In an announcement that was published in the Federal
Register
on the 23rd of July, 2015, the White House, through the Department of
Health and Human Services (HHS), announced a new set of guidelines for
medical marijuana research. Specifically, the new guidance eliminates
the Public Health Service (PHS) review of non-federally funded research
protocols with regard to medical marijuana, speeding up the process of
marijuana research. With this policy, prospective researchers can
utilize the existing Food and Drug Administration (FDA) Investigational
New Drug (IND) process for drug development, which is less cumbersome
than earlier requirements. The new policy is a revision to a previous
guidance
published by the HHS in 1999, which delineated the procedures for
medical marijuana research currently in effect. The former guidance put
a lot of hurdles in place which researchers had to overcome before they
could legally carry out studies on marijuana.
Effect of Announcement
While not a huge step towards the legalization of medical marijuana,
this elimination of bureaucratic bottlenecks will make it easier for
researchers to investigate the medicinal properties of cannabis plants,
which will likely positively influence the movement to legalization
medical marijuana. The Controlled Substances Act of 1970 lists marijuana
as a Schedule I drug, which is the category for drugs described by the
Drug Enforcement Administration
(DEA) as dangerous, and with no currently accepted medicinal value.
Removing the difficult steps towards obtaining permits for marijuana
research will enable more scientists to have access to the plant or grow
their own medical marijuana for research purposes. The establishment of
scientifically backed medicinal properties may influence the government
to remove marijuana from its current listing as a Schedule I drug.

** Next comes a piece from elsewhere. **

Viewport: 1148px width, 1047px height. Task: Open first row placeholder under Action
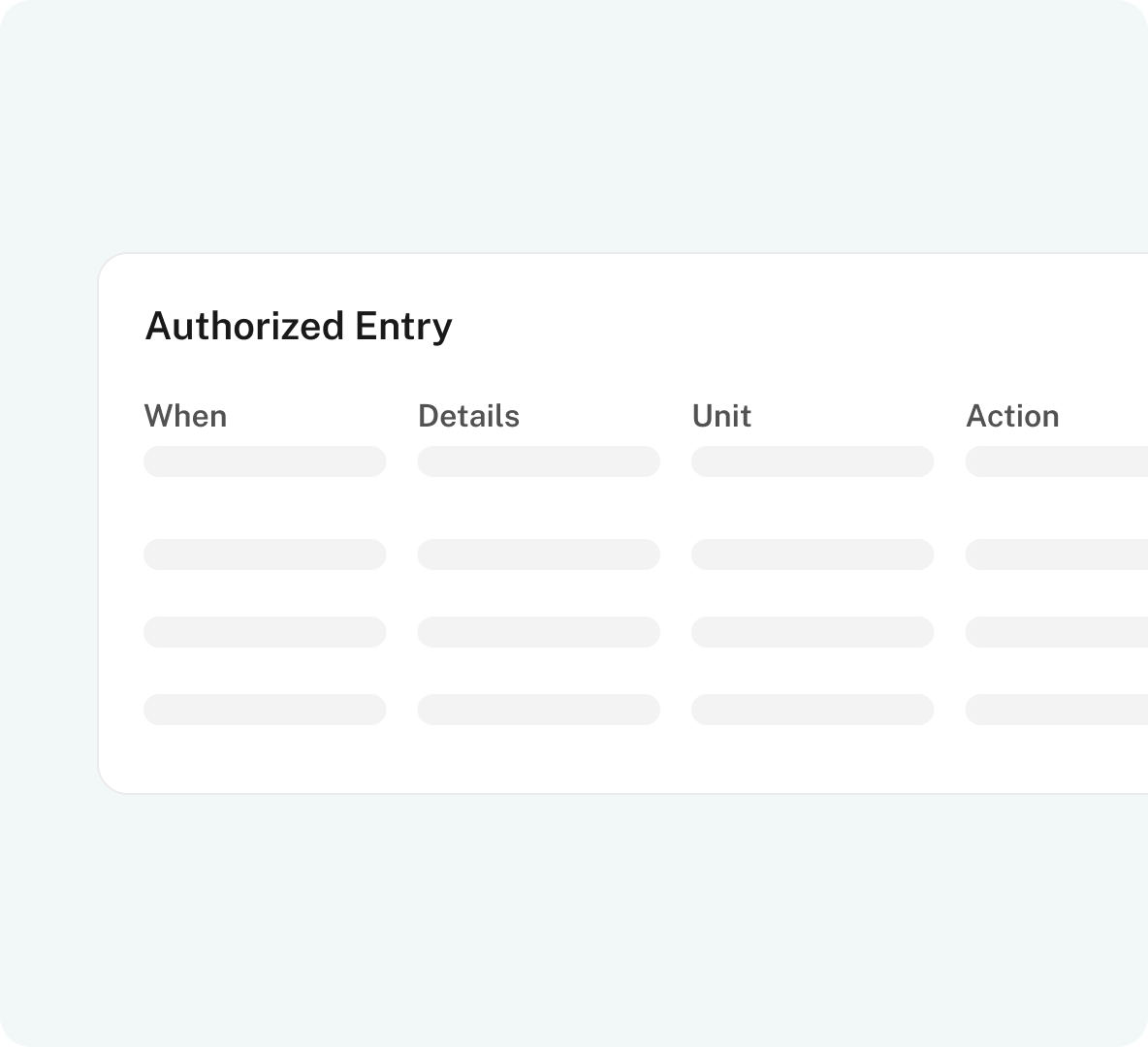(x=1057, y=461)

A bipartisan group, made up of members of Congress, drafted a letter in
May of 2014, calling on the Secretary of Health and Human Services to
remove the barrier to legitimate medical marijuana research by
eliminating the PHS review. Marijuana is the only drug within its
category which the DEA prohibits from being scientifically studied in
private labs, unlike other Schedule I drugs such as heroin and lysergic
acid diethylamide (LSD).
Research Difficulty
Scientists interested in obtaining research-grade marijuana for research
have to go through the National Institute on Drug Abuse (NIDA), which
many researchers find cumbersome and frustrating. Obtaining DEA-licensed
marijuana for FDA-regulated scientific research is still an uphill task
due to the monopoly exerted by the NIDA. Given the current interest in
the therapeutic potential of medical marijuana, there has been a renewal
by marijuana advocates in pushing for more research into the medicinal
benefits of medical marijuana. Allowing more marijuana research will
lead to more scientific studies that can be evaluated by the FDA for
authenticity.
Medical Marijuana Works
As of July 2015, 23 states and Washington D.C. have legalized the use of
medical cannabis due to the various perceived benefits. According to the
National Institutes of
Health (NIH), THC,
the active compound in marijuana, has been found to provide relief for
those who have nausea from cancer chemotherapy, and for use in
stimulating appetite in those who have HIV/AIDS. Marijuana also contains
another class of active compound called cannabidiol (CBD), which is
useful for managing several conditions, including epilepsy and
migraines. THC is a psychoactive agent, meaning that it is capable of
altering the mood, perception or consciousness of people who use
marijuana. This is unlike CBD, which possesses none of the psychoactive
properties of THC, and can actually counter the psychoactive effects of
THC. The psychoactive properties of THC makes it appealing as a relaxant
and sleep aid, while cannabis rich in CBD may be an option for those
seeking a solution for inflammation, anxiety, pain and other ailments,
without the lethargy associated with THC.